Data extracted from a collection:
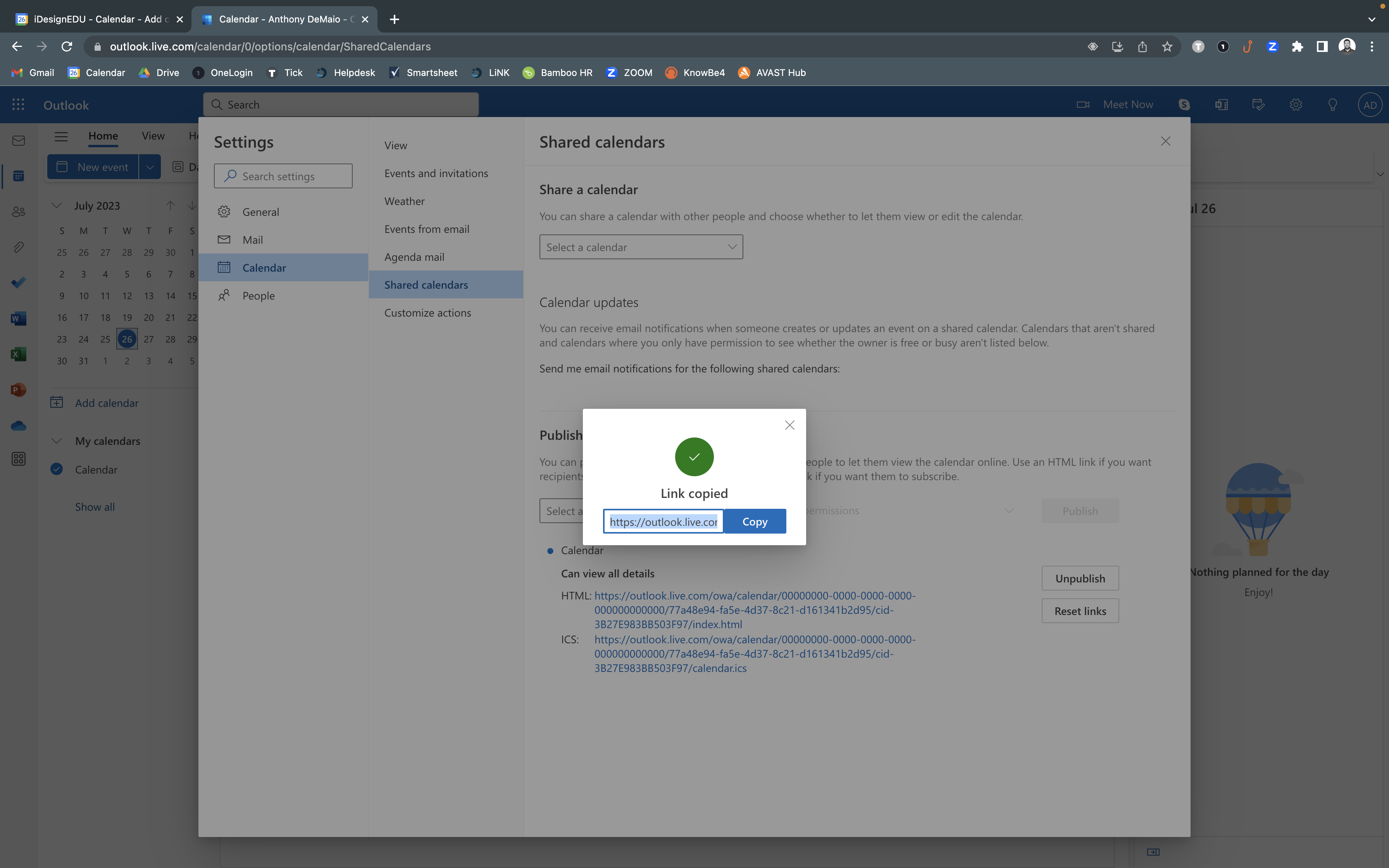Image resolution: width=1389 pixels, height=868 pixels.
Task: Open the Customize actions settings item
Action: (x=427, y=313)
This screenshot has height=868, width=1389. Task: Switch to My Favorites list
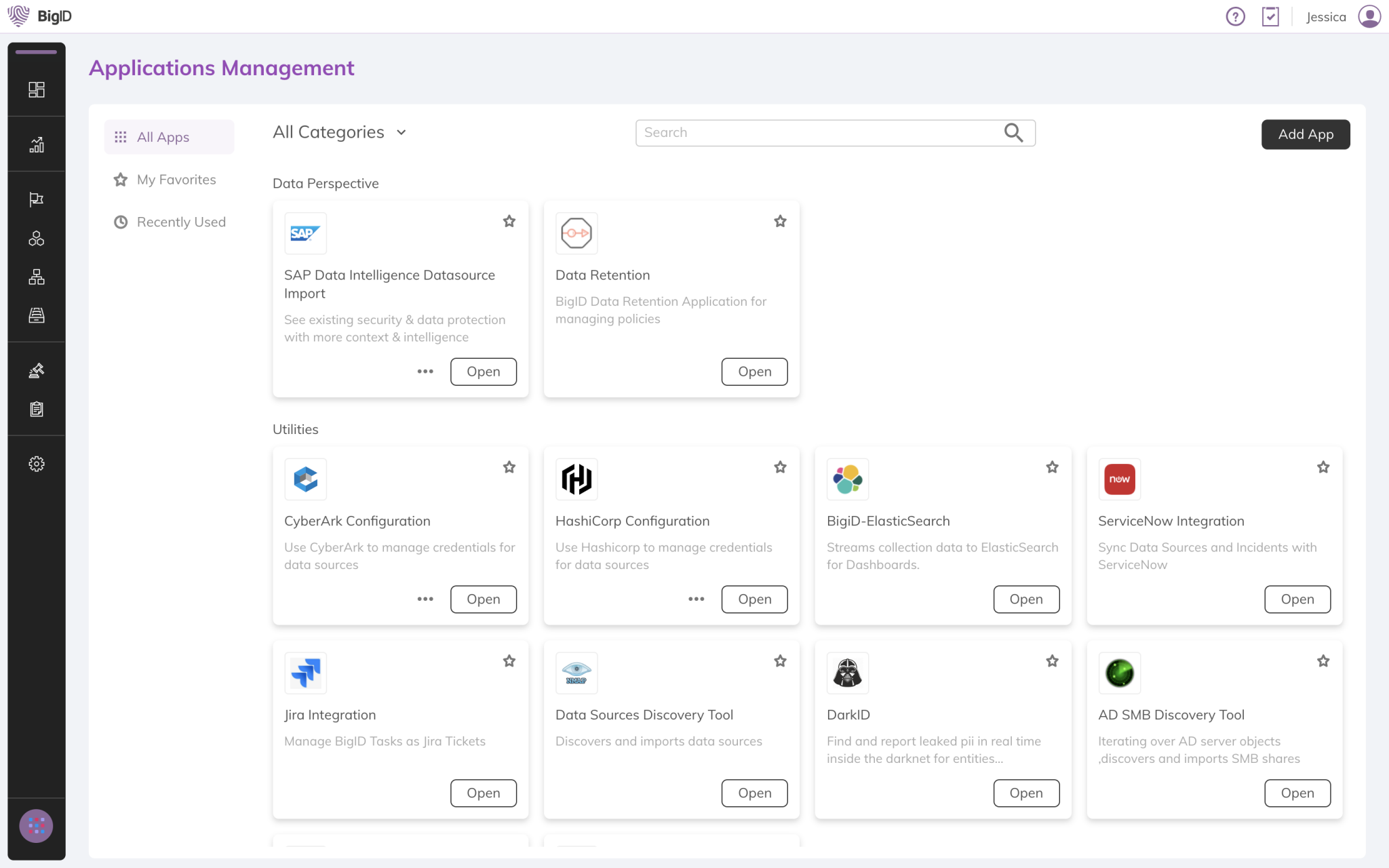coord(176,180)
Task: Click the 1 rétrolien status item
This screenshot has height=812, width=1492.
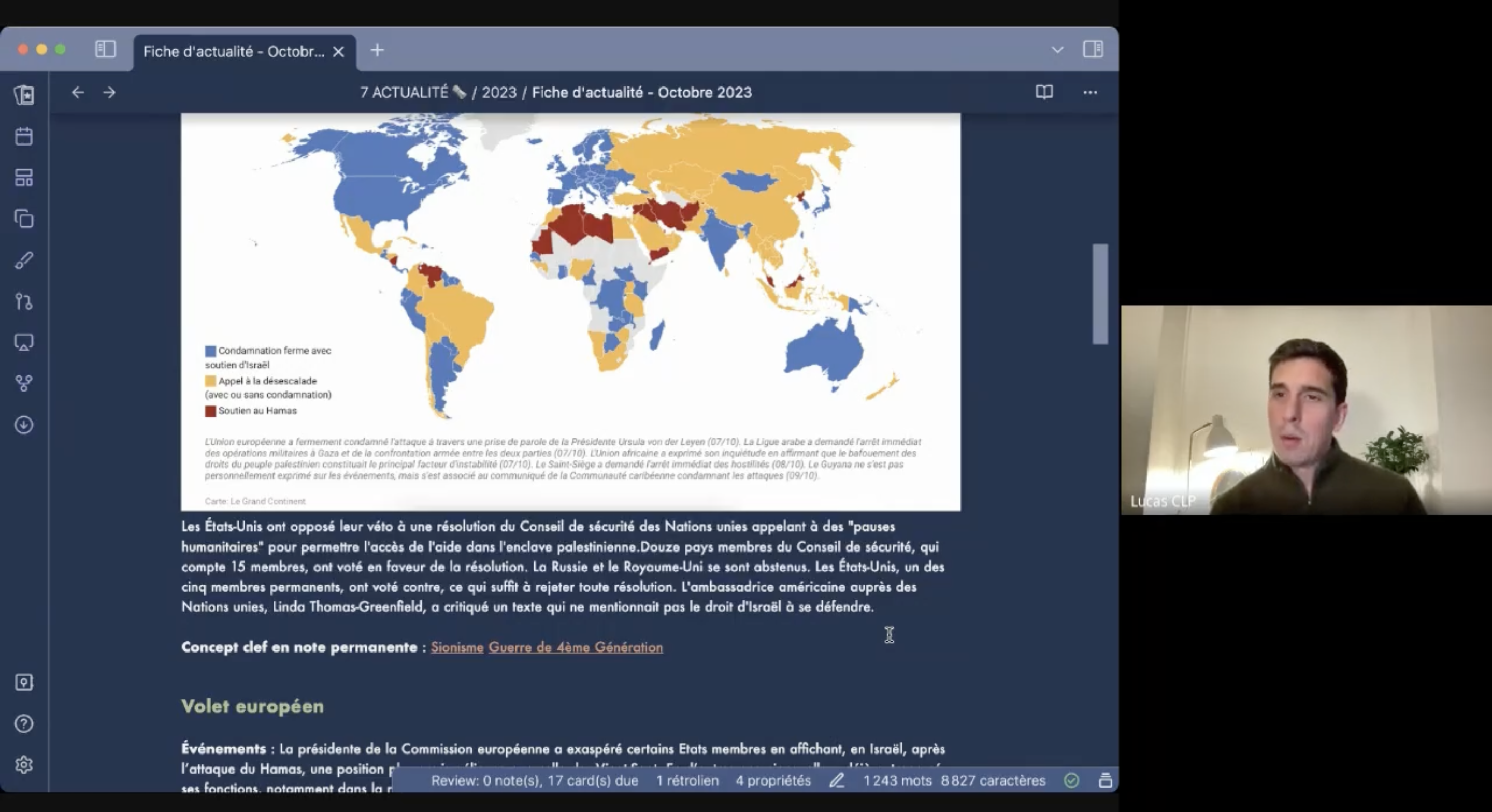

● **What the task asks**: Give again exactly the lines from the one holding "Task: Click the 1 rétrolien status item" to the final line of the records, both ends included; any pictures stay out.

● **Response**:
Task: Click the 1 rétrolien status item
This screenshot has height=812, width=1492.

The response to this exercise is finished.